Using enriched dataset: /Users/pauchaves/Documents/Mathematical Engineering in Data Science/4th Year/1st Trimester/WEB RETRIEVAL/irwa-search-engine/data/fashion_products_dataset_enriched.json
Using boolean index:    /Users/pauchaves/Documents/Mathematical Engineering in Data Science/4th Year/1st Trimester/WEB RETRIEVAL/irwa-search-engine/data/index/boolean_inverted_index.json
Loaded 28080 documents


### **Testing**

In [3]:
compare_rankers("women full sleeve sweatshirt cotton", k=5)
compare_rankers("men slim jeans blue", k=5)

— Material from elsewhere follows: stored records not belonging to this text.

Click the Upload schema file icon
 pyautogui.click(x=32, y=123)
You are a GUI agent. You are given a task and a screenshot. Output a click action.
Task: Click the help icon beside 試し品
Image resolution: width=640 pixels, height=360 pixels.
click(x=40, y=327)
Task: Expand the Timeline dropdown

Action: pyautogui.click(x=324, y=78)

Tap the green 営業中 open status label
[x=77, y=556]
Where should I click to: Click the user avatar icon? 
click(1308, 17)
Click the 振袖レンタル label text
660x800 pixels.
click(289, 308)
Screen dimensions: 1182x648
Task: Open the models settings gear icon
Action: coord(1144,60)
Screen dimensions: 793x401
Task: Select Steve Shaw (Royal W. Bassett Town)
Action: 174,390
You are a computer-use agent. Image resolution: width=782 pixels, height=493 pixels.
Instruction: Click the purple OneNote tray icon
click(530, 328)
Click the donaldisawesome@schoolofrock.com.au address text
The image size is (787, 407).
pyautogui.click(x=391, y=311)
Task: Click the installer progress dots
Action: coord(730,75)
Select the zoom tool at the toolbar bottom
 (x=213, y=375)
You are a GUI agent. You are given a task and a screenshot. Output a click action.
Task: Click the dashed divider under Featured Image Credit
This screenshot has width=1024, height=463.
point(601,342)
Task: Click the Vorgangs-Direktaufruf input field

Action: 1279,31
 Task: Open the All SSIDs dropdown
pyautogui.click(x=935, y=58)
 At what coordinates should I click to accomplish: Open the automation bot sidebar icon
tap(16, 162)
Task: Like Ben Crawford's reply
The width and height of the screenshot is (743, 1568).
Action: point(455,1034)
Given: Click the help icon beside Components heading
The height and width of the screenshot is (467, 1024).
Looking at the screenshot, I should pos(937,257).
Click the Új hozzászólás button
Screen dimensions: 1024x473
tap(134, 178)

=== Query: 'women full sleeve sweatshirt cotton' ===

-- TF-IDF + cosine --
SWSFZVTTQCB4SJ7F | 0.7305 | Full Sleeve Solid Women Sweatshirt
SWSFQGS456JAZCQB | 0.6561 | Full Sleeve Printed Women Sweatshirt
SWSFZVTNGM4HG8BC | 0.6339 | Full Sleeve Printed Women Sweatshirt
SWSFYTYMNTBNARUN | 0.6237 | Full Sleeve Solid Women Sweatshirt
SWSFYRKYAHH4HHSM | 0.6070 | Full Sleeve Printed Women Sweatshirt

-- BM25 --
SWSFVZRFS7GHGKSF | 10.2591 | Full Sleeve Solid Women Sweatshirt
SWSFYFFFFYZ896TJ | 9.9860 | Full Sleeve Printed Women Sweatshirt
SWSFXMFPDVRHYYPH | 9.9796 | Full Sleeve Striped Women Sweatshirt
SWSFXMFPPZGDQGMW | 9.9796 | Full Sleeve Striped Women Sweatshirt
SWSFYFFYQ7Z3ZKN6 | 9.9541 | Full Sleeve Printed Women Sweatshirt

-- Custom score --
SWSFZVTNGM4HG8BC | 1.2278 | Full Sleeve Printed Women Sweatshirt
SWSFYTYMNTBNARUN | 1.2057 | Full Sleeve Solid Women Sweatshirt
SWSFY38ADYPVZHYZ | 1.1757 | Full Sleeve Printed Women Sweatshirt
SWSFY382UZHFBCNB | 1.1277 | Full Sleeve Printed Women

## **PART 2: Word2vec + Cosine Ranking Score**

### **Main Code**

In [9]:
from pathlib import Path
from typing import List, Dict, Any, Iterable, Tuple
import json, math
import numpy as np

# gensim allowed for Word2Vec
from gensim.models import Word2Vec

W2V_MODEL_PATH = INDEX_DIR / "word2vec.model"
DOCVECS_PATH   = INDEX_DIR / "word2vec_docvecs.npy"   # dense matrix (n_docs, dim)
DOCMASK_PATH   = INDEX_DIR / "word2vec_docmask.npy"   # boolean mask: doc has at least 1 in-vocab token
META_PATH      = INDEX_DIR / "word2vec_meta.json"     # stores dim, min_count, etc.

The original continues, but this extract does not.